WHAT THE EXERCISE ASKS: Give back all of the data verbatim.

RECORDS SHOWN:

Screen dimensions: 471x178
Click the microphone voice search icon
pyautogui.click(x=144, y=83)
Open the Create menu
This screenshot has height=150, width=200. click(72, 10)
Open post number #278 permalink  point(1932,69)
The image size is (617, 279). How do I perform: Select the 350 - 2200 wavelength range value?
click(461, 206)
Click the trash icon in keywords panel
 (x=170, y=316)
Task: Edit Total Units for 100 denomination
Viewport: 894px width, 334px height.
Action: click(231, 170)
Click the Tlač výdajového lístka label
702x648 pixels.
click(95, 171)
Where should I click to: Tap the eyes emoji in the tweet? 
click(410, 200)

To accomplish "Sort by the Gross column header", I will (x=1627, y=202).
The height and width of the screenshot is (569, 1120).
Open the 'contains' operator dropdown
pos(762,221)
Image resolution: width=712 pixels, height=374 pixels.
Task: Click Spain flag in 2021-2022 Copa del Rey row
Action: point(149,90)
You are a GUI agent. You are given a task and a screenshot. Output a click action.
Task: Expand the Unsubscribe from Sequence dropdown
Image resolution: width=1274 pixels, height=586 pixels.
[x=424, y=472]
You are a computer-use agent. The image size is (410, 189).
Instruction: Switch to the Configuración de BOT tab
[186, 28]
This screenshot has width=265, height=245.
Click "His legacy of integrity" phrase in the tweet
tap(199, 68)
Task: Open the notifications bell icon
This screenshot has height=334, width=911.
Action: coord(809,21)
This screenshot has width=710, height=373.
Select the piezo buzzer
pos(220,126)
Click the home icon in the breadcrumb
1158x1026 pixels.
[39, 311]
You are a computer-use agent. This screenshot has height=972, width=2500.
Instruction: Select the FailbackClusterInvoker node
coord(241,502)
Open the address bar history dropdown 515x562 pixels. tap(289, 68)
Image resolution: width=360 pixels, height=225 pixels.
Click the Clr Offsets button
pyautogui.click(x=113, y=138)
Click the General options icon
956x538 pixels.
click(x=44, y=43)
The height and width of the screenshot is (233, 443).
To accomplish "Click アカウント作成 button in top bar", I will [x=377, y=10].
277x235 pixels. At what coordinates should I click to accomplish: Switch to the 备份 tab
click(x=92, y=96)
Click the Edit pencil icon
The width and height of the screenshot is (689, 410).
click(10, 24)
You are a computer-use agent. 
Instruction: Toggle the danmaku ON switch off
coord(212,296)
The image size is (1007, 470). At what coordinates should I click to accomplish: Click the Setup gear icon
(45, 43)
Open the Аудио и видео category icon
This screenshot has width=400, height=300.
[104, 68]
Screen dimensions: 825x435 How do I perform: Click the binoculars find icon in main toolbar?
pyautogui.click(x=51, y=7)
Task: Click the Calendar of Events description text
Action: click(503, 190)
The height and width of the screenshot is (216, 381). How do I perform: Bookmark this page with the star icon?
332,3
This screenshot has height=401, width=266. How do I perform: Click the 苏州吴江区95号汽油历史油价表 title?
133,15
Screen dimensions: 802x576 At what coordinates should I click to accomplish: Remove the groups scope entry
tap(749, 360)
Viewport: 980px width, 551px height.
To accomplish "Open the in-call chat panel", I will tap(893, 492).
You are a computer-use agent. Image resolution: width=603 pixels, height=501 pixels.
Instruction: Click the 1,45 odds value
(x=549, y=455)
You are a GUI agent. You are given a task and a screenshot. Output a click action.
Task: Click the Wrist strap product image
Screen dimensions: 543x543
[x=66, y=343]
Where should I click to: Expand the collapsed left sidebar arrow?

EXERCISE RESULT:
Screen dimensions: 471x178
Click the microphone voice search icon
pyautogui.click(x=144, y=83)
Open the Create menu
This screenshot has height=150, width=200. click(72, 10)
Open post number #278 permalink  point(1932,69)
The image size is (617, 279). How do I perform: Select the 350 - 2200 wavelength range value?
click(461, 206)
Click the trash icon in keywords panel
 (x=170, y=316)
Task: Edit Total Units for 100 denomination
Viewport: 894px width, 334px height.
Action: click(231, 170)
Click the Tlač výdajového lístka label
702x648 pixels.
click(95, 171)
Where should I click to: Tap the eyes emoji in the tweet? 
click(410, 200)

To accomplish "Sort by the Gross column header", I will (x=1627, y=202).
The height and width of the screenshot is (569, 1120).
Open the 'contains' operator dropdown
pos(762,221)
Image resolution: width=712 pixels, height=374 pixels.
Task: Click Spain flag in 2021-2022 Copa del Rey row
Action: point(149,90)
You are a GUI agent. You are given a task and a screenshot. Output a click action.
Task: Expand the Unsubscribe from Sequence dropdown
Image resolution: width=1274 pixels, height=586 pixels.
[x=424, y=472]
You are a computer-use agent. The image size is (410, 189).
Instruction: Switch to the Configuración de BOT tab
[186, 28]
This screenshot has width=265, height=245.
Click "His legacy of integrity" phrase in the tweet
tap(199, 68)
Task: Open the notifications bell icon
This screenshot has height=334, width=911.
Action: coord(809,21)
This screenshot has width=710, height=373.
Select the piezo buzzer
pos(220,126)
Click the home icon in the breadcrumb
1158x1026 pixels.
[39, 311]
You are a computer-use agent. This screenshot has height=972, width=2500.
Instruction: Select the FailbackClusterInvoker node
coord(241,502)
Open the address bar history dropdown 515x562 pixels. tap(289, 68)
Image resolution: width=360 pixels, height=225 pixels.
Click the Clr Offsets button
pyautogui.click(x=113, y=138)
Click the General options icon
956x538 pixels.
click(x=44, y=43)
The height and width of the screenshot is (233, 443).
To accomplish "Click アカウント作成 button in top bar", I will [x=377, y=10].
277x235 pixels. At what coordinates should I click to accomplish: Switch to the 备份 tab
click(x=92, y=96)
Click the Edit pencil icon
The width and height of the screenshot is (689, 410).
click(10, 24)
You are a computer-use agent. 
Instruction: Toggle the danmaku ON switch off
coord(212,296)
The image size is (1007, 470). At what coordinates should I click to accomplish: Click the Setup gear icon
(45, 43)
Open the Аудио и видео category icon
This screenshot has width=400, height=300.
[104, 68]
Screen dimensions: 825x435 How do I perform: Click the binoculars find icon in main toolbar?
pyautogui.click(x=51, y=7)
Task: Click the Calendar of Events description text
Action: click(503, 190)
The height and width of the screenshot is (216, 381). How do I perform: Bookmark this page with the star icon?
332,3
This screenshot has height=401, width=266. How do I perform: Click the 苏州吴江区95号汽油历史油价表 title?
133,15
Screen dimensions: 802x576 At what coordinates should I click to accomplish: Remove the groups scope entry
tap(749, 360)
Viewport: 980px width, 551px height.
To accomplish "Open the in-call chat panel", I will tap(893, 492).
You are a computer-use agent. Image resolution: width=603 pixels, height=501 pixels.
Instruction: Click the 1,45 odds value
(x=549, y=455)
You are a GUI agent. You are given a task and a screenshot. Output a click action.
Task: Click the Wrist strap product image
Screen dimensions: 543x543
[x=66, y=343]
Where should I click to: Expand the collapsed left sidebar arrow?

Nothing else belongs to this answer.